Kemudian Mgr Agustinus Agus juga menjelaskan beberapa pembenahan lainnya antara lain, rumah untuk ruang ganti atau nginap bagi para imam yang akan memimpin misa di Gua Maria.
Di rumah itu terdapat dua kamar, satu kamar untuk tidur, bisa 4 tempat tidur, muat disana. Pada kamar yang satu untuk sakristi, yaitu sebuah ruang untuk menyimpan vestimentum atau pakaian ibadah. Di ruangan tersebut disimpan alba, stola, kasula, dan peralatan yang biasa digunakan saat misa.
Uskup Agung Pontianak berharap, siapapun yang datang ke Gua Maria Anjongan baik pastor tamu maupun imam keuskupan, bisa langsung menggunakan alat yang disediakan. Sehingga jika orang datang ke Gua Maria tanpa membawa apapun, siap untuk misa.

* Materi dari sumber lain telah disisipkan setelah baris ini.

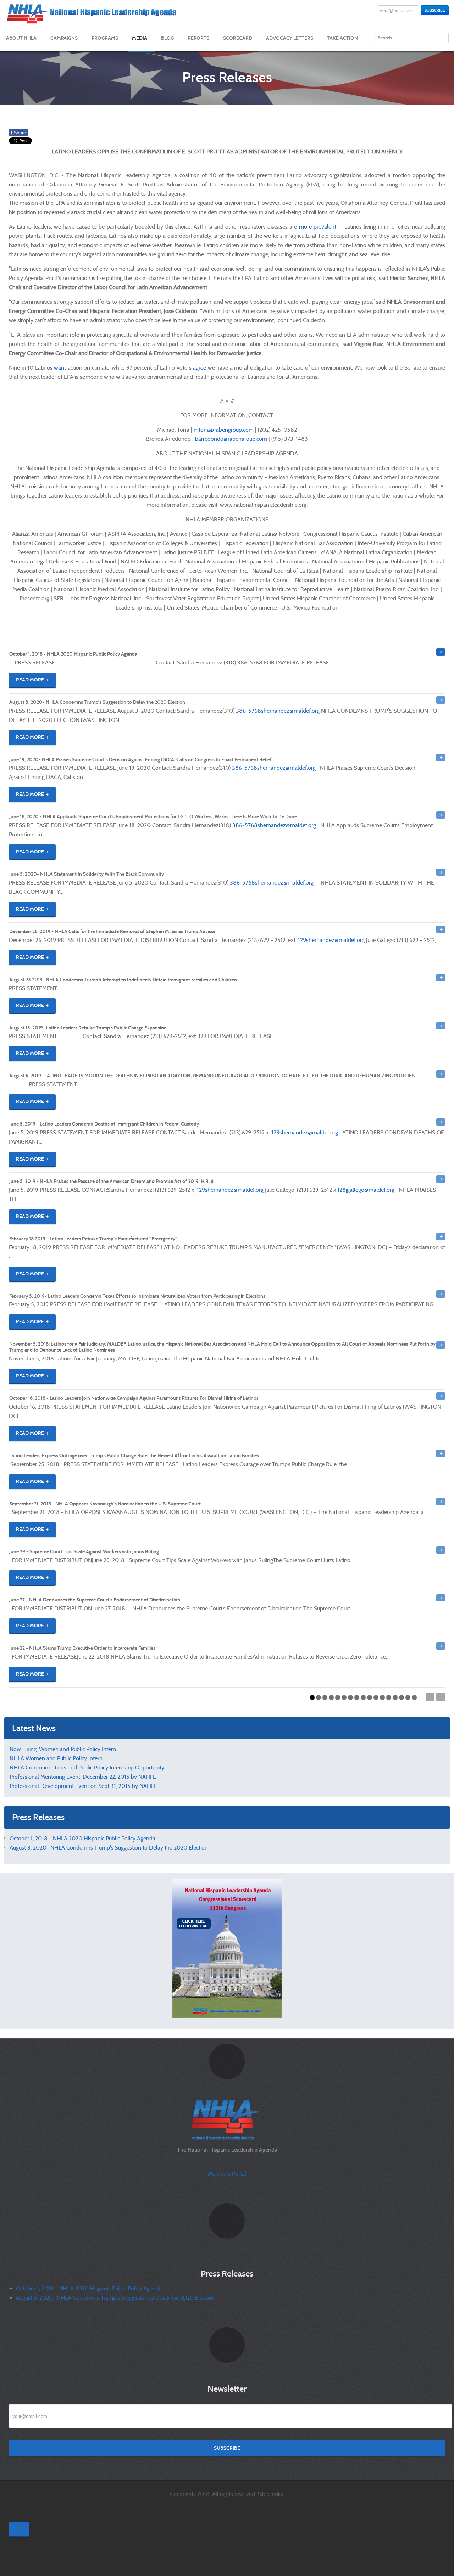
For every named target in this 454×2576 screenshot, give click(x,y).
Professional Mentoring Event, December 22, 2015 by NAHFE (83, 1776)
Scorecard (237, 38)
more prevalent (317, 226)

Kemudian pengelolaan kompleks itu dimulai dari pembentukan panitia dalam setiap bulan Maria. “Saya sudah bicara dengan Pastor Indra Lubis, supaya setiap bulan Maria hendaknya dibentuk pantia ziarah yang diharapkan panitia inilah yang mengelola ziarah ini terlaksana,” harap Mgr Agustinus Agus.
Pembatasan Kegiatan
Dalam kesempatan itu pula, Mgr Agustinus Agus menegaskan bahwa untuk tahun ini, Bulan Maria di bulan Mei, pengunjung di Gua Maria Anjongan akan dibatasi. Terkait pembenahan goa maria, ia berharap pantia standby di lokasi. Mgr Agustinus berencana nantinya akan ditambahkan lampu-lampu taman, sehingga setiap minggu pertama bulan, bisa mengadakan Rosario di lokasi Gua Maria.
“Kemudian bersama pastor baru, yaitu Pastor Indra Lubis, pengelolaan Gua Maria termasuk rumah retret semua adalah pastor paroki, termasuk tempat parkir yang di depan,” kata Uskup.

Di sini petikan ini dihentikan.